Au Maroc, les efforts déployés pour lutter contre l’épidémie de la rougeole commencent à porter leurs fruits. Selon le Dr Saïd Afif, président de l’Association marocaine des sciences de la santé, les cas de rougeole ont diminué de 15% par rapport à la semaine dernière, un signe encourageant d’amélioration. Toutefois, si les autorités sanitaires, soutenues par les ministères concernés, mènent des actions coordonnées pour endiguer l’épidémie, la méfiance des citoyens, exacerbée par la désinformation, constitue un autre combat qui n’est pas gagné d’avance. Experts et journalistes appellent donc à une coopération renforcée entre les autorités publiques et les médias afin de restaurer la confiance du public, indispensable pour faire face à cette crise sanitaire de manière durable.

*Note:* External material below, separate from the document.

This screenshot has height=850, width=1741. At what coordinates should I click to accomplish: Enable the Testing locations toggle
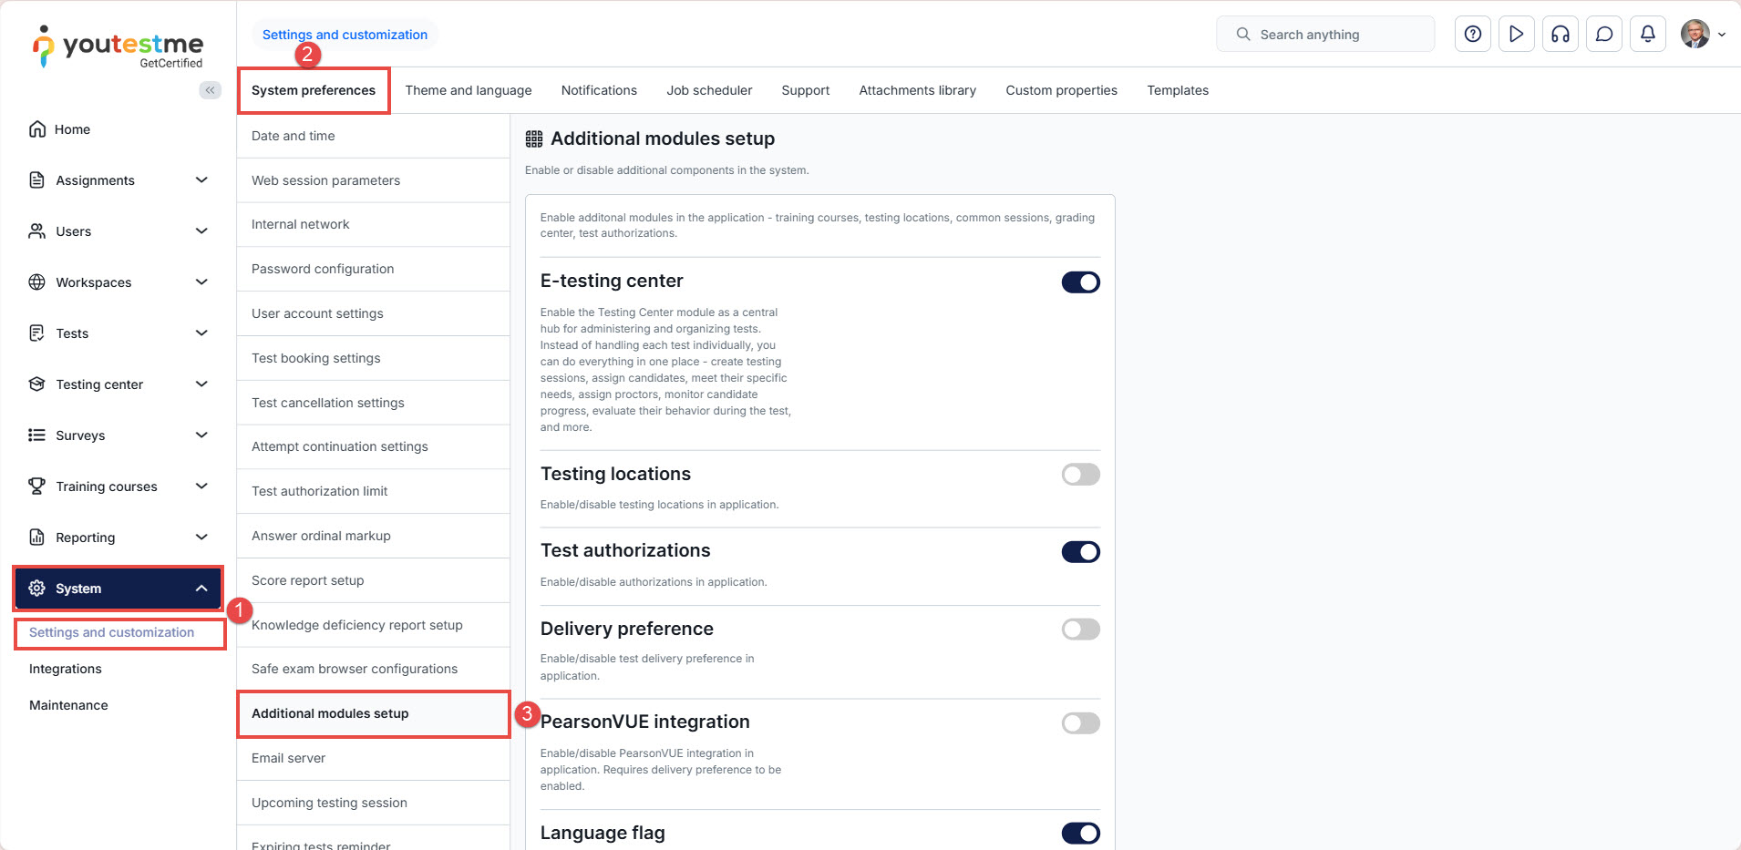(x=1080, y=475)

La diphtérie, une maladie à prendre au sérieux
Joint par «Le Matin», le Dr
Tayeb Hamdi, médecin chercheur en politiques et systèmes de santé, insiste sur la
gravité de la maladie. «La diphtérie est une
infection bactérienne causée par une bactérie qui sécrète une toxine extrêmement dangereuse, capable d’entraîner des lésions sévères, notamment au cœur et au système nerveux, avec des complications parfois fatales», explique-t-il. «Bien que la maladie touche majoritairement les enfants, elle peut affecter toutes les tranches d’âge», précise-t-il. Interrogé sur les signes qui doivent alerter, le
Dr Hamdi cite une angine douloureuse accompagnée d’une membrane grisâtre recouvrant la gorge et les amygdales, associée à de la fièvre, des maux de gorge et un enrouement. Ce qui inquiète particulièrement les spécialistes aujourd’hui, c’est le gonflement caractéristique du cou, appelé «cou en sabot». «Au-delà des symptômes locaux, la
toxine bactérienne peut circuler dans le sang et provoquer des complications graves telles que myocardite, paralysie ou insuffisance respiratoire», précise-t-il. «Sans traitement rapide, ces complications peuvent être mortelles», avertit-il, appelant à une vigilance accrue face à tout changement clinique. Le Dr Hamdi souligne également que la diphtérie se transmet principalement par voie aérienne, via les
gouttelettes respiratoires émises par une personne infectée. «Elle peut aussi se propager par contact direct avec des lésions cutanées, dans le cas de la diphtérie cutanée», ajoute-t-il.
La vaccination : la clé pour endiguer la maladie
Pour le Dr Hamdi, la
vaccination demeure le seul moyen efficace de protection contre la diphtérie. «Grâce à une couverture vaccinale élevée, le Maroc n’avait plus enregistré de cas notables de diphtérie depuis plusieurs années. Mais la situation se dégrade actuellement, d’où l’urgence d’agir», alerte-t-il. Il insiste sur la nécessité de renforcer les campagnes de rattrapage vaccinal pour combler les lacunes et garantir une couverture suffisante. «Il est aussi essentiel de réactiver la
sensibilisation des populations et des professionnels de santé à l’importance de la
vaccination et au diagnostic précoce», ajoute-t-il. Le médecin appelle à faciliter et rendre équitable l’accès aux vaccins, notamment dans les
zones rurales et isolées, souvent les plus vulnérables. Enfin, il souligne l’importance d’une surveillance épidémiologique rigoureuse pour détecter rapidement tout nouveau cas et intervenir efficacement.